Acresce que, dantes quando viam uma ambulância a preocupação era com o conterrâneo que poderia estar doente e agora “ficam em pânico porque já pode ser” a nova doença.
“Nos nossos meios que estão despovoados, isto mete medo”, desabafou o autarca que tenta olhar por todos, tem a mãe e um tio de 90 anos nesta condição de isolamento e precisa de explicar todos os dias que agora não pode haver reencontros.
O novo coronavírus, responsável pela pandemia da covid-19, já infetou mais de 360 mil pessoas em todo o mundo, das quais cerca de 17.000 morreram
Fechados em casa, torna-se mais difícil saberem uns dos outros e aumenta a preocupação com casos como o que aconteceu, no sábado, em São Martinho de Angueira, Miranda do Douro, onde o pão que se mantinha pendurado na porta levou à descoberta de um idoso que morreu sozinho em casa.
Á Lusa chegaram testemunhos de várias aldeias do distrito de Bragança “vazias” porque as pessoas têm “tanto medo de contrair o vírus que se fecham em casa”.
“É uma tristeza”, desabafou Ângela Ferreira sobre o que se passa no Carvalhal e Felgar, em Torre de Moncorvo.
Orlando Nascimento é vendedor ambulante e o que tem constatado há vários dias por aldeias de Bragança, Vimioso, Vinhais, Macedo de Cavaleiros e Mirandela é que “estão desertas, com as pessoas a seguirem as recomendações, cafés e pequenas mercearias fechados”.
“Cá estamos metidos em casa. É assustador, mas há de correr tudo”, contou Julieta Sacras, da aldeia de Ligares, em Freixo de Espada à Cinta, onde Laura Remoaldo tem um minimercado e também assegura que todos “estão a cumprir o seu dever e as ruas desertas”, embora “lá apareça um outro a arejar”.
Nas aldeias de Parada/Faílde, em Bragança, é a própria freguesia que dá conta de que “as pessoas podem estar apreensivas, assustadas, mas calmas e cumpridoras”. Os cafés estão fechados e dois pequenos comércios na aldeia de Parada asseguram o abastecimento à população, evitando que se desloquem à cidade.
Os relatos dos primeiros dias de convívios, ajuntamentos para a sueca, cervejas no café e abraços de emigrantes vão sendo combatidos com o aumento da censura social e atuação das autoridades, embora se mantenham as preocupações com o regresso daqueles que procuram a terra para fugir à pandemia.

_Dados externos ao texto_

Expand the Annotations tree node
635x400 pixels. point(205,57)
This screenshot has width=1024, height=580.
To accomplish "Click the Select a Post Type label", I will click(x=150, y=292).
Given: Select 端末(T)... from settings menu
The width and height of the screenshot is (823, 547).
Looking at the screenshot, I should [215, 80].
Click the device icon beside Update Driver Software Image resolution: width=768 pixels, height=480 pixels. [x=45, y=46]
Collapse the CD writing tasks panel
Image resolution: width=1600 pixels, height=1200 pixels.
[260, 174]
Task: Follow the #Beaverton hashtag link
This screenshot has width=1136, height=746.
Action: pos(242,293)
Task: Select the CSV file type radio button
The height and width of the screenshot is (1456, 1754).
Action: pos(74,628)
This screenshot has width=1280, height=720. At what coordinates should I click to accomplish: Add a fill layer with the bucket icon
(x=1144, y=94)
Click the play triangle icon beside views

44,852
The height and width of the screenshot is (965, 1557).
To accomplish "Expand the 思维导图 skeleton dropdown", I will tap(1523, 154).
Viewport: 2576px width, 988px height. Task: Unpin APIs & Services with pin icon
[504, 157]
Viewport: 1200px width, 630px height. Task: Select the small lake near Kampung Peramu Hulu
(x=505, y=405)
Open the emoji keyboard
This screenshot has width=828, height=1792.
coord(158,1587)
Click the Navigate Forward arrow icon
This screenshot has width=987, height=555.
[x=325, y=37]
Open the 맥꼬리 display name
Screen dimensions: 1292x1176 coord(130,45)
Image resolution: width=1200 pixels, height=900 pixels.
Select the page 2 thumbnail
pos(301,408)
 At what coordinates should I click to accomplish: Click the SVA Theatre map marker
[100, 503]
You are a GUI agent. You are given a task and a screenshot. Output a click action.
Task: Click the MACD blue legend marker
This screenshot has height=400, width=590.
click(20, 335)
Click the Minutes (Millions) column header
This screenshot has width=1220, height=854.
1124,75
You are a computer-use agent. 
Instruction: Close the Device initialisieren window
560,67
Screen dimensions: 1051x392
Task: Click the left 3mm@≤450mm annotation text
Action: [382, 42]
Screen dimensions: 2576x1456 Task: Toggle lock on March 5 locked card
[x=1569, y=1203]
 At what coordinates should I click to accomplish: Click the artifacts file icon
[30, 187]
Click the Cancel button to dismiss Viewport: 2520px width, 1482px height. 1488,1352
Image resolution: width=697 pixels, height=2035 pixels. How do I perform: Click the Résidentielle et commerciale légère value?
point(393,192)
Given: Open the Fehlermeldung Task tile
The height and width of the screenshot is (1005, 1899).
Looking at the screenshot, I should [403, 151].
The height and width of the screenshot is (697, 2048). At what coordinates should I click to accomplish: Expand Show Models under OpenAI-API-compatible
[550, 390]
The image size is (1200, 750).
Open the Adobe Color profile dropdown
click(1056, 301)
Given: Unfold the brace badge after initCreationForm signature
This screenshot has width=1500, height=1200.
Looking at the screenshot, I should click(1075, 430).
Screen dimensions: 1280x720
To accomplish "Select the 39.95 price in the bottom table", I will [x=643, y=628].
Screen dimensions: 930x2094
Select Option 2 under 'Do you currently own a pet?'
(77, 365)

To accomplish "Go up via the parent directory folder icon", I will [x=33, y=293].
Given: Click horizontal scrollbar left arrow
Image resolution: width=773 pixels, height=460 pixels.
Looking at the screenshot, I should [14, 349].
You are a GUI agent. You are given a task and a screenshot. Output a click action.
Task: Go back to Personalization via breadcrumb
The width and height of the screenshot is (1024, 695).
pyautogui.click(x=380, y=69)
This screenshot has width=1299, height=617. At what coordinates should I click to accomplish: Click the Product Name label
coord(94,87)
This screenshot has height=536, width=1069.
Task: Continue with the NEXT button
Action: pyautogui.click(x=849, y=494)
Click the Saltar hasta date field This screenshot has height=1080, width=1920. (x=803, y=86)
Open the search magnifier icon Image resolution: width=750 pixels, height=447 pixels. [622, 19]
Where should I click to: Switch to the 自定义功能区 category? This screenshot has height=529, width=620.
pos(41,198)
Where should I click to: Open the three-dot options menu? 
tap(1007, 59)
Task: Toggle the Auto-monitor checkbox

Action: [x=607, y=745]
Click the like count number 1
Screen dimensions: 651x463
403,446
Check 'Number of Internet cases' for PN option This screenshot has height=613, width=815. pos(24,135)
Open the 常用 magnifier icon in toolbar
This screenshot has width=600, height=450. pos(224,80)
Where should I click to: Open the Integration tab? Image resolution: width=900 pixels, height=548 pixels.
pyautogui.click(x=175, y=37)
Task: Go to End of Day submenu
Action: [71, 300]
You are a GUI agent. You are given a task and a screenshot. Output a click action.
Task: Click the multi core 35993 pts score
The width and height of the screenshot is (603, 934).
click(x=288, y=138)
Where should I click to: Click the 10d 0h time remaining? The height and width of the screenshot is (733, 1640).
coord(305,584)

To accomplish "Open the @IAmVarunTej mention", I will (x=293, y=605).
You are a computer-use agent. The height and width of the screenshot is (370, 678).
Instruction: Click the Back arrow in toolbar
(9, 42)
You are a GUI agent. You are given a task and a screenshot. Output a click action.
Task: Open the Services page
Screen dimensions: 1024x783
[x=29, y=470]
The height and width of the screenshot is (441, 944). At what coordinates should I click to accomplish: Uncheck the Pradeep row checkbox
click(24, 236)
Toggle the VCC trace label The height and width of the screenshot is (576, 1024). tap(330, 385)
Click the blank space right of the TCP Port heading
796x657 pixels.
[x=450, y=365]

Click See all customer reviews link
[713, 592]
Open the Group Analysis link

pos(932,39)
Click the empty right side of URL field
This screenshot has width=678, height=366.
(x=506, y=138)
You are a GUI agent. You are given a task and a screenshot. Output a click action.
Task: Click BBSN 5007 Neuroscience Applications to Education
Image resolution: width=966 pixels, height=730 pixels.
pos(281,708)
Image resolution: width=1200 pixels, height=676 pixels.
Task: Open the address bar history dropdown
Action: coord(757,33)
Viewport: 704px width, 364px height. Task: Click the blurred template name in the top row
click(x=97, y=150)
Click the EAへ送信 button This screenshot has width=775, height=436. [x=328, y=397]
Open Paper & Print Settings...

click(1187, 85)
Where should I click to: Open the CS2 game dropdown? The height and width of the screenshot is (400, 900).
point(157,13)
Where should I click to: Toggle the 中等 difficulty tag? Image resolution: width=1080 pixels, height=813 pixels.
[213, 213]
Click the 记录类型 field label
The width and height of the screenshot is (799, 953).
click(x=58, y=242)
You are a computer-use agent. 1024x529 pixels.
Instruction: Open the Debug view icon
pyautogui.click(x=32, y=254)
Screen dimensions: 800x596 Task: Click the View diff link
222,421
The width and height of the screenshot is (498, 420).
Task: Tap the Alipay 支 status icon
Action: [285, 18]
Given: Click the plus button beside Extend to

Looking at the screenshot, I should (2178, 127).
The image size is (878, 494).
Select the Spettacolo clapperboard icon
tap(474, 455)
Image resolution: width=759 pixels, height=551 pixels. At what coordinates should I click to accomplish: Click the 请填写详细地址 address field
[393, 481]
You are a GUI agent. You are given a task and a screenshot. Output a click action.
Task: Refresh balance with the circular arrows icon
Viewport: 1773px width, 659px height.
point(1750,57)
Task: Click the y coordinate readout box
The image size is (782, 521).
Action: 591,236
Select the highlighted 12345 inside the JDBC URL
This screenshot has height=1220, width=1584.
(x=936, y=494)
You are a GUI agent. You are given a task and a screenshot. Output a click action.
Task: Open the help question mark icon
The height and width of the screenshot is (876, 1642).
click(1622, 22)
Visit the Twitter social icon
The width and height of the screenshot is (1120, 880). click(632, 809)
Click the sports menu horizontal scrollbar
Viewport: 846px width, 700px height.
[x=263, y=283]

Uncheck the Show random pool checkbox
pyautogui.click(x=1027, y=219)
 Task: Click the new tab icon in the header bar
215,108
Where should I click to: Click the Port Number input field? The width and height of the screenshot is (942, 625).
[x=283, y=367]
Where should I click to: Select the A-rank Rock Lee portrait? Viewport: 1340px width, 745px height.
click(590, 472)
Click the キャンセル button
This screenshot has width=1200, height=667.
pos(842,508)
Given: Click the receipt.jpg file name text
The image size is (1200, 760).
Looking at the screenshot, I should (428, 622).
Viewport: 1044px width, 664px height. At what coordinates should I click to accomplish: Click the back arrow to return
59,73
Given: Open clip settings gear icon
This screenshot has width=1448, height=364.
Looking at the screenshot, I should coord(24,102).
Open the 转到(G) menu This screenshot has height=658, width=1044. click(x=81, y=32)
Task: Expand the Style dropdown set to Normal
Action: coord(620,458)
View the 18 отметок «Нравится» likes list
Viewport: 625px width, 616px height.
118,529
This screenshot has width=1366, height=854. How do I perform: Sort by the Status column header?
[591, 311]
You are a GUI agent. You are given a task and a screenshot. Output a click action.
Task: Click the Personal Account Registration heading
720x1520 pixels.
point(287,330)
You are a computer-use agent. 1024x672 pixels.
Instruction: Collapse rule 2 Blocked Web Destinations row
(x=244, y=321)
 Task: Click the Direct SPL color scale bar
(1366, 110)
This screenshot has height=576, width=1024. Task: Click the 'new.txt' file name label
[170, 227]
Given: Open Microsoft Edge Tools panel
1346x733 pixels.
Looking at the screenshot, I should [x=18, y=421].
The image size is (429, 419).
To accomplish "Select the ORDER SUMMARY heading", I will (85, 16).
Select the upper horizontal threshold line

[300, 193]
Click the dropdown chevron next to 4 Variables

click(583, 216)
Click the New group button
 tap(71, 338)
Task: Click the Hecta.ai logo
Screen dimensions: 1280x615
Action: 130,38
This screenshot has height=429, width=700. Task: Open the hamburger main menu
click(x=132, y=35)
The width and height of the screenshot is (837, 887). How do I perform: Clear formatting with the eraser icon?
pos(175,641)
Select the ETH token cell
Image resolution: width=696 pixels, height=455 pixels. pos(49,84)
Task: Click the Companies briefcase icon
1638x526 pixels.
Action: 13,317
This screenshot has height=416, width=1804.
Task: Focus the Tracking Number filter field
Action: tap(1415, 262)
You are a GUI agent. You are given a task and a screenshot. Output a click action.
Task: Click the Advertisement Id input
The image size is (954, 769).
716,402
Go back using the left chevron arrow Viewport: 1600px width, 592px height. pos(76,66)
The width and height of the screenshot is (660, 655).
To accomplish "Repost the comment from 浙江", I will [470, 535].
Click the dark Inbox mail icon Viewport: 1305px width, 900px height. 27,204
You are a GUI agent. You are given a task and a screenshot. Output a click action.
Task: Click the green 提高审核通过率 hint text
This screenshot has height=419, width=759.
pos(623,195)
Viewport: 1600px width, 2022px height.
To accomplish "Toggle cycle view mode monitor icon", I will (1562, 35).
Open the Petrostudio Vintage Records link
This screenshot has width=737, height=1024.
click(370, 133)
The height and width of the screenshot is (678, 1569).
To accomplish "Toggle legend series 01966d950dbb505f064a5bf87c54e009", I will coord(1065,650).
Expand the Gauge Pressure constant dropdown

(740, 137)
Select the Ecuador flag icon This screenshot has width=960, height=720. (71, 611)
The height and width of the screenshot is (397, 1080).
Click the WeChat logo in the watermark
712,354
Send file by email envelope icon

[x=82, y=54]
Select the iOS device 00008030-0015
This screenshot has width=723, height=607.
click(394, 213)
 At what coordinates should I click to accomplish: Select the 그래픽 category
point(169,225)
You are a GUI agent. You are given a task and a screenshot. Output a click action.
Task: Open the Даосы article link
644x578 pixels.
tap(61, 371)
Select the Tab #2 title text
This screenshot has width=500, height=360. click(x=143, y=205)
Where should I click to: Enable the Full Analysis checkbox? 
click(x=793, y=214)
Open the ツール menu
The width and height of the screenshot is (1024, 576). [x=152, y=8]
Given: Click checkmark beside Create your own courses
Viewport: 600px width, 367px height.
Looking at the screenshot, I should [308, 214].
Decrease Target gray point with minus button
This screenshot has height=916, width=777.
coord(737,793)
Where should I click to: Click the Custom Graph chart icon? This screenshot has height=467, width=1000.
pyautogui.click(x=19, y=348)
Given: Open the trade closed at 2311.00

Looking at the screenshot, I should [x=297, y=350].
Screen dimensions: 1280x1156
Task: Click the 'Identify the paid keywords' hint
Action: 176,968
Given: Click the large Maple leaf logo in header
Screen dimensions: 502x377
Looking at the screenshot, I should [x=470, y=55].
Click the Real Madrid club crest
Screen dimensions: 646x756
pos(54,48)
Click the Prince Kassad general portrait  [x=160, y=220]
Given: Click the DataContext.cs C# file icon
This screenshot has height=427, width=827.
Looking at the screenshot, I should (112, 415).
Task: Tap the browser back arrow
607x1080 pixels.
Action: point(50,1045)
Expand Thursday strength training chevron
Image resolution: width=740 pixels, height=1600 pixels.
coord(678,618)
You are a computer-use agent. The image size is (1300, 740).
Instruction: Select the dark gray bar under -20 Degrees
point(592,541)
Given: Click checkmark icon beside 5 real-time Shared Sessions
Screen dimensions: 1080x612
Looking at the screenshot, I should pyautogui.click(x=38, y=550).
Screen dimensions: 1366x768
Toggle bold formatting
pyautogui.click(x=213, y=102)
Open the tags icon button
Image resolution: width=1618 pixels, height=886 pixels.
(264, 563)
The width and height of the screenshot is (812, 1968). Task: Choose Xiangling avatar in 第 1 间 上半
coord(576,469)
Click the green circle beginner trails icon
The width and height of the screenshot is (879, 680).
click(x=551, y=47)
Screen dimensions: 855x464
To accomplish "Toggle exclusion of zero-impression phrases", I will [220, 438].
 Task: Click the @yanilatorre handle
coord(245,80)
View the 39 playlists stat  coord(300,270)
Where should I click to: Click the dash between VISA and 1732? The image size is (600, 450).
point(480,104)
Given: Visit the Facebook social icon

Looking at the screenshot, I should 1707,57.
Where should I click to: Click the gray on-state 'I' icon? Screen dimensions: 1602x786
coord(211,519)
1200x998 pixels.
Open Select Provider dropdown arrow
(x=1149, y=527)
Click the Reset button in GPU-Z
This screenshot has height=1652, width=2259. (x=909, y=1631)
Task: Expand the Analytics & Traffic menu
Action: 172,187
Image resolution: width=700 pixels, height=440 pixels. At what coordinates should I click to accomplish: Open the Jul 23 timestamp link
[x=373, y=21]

De Miranda do Douro chega o alerta de Carlos Ferreira para que as autoridades pensem nos idosos das aldeias que ainda manuseiam mal a ferramenta da Internet e, por isso, ficam excluídos da maior quantidade de informação sobre a pandemia que chega através das redes sociais.
Depois de surgir na China, em dezembro, o surto espalhou-se por todo o mundo, o que levou a Organização Mundial da Saúde (OMS) a declarar uma situação de pandemia.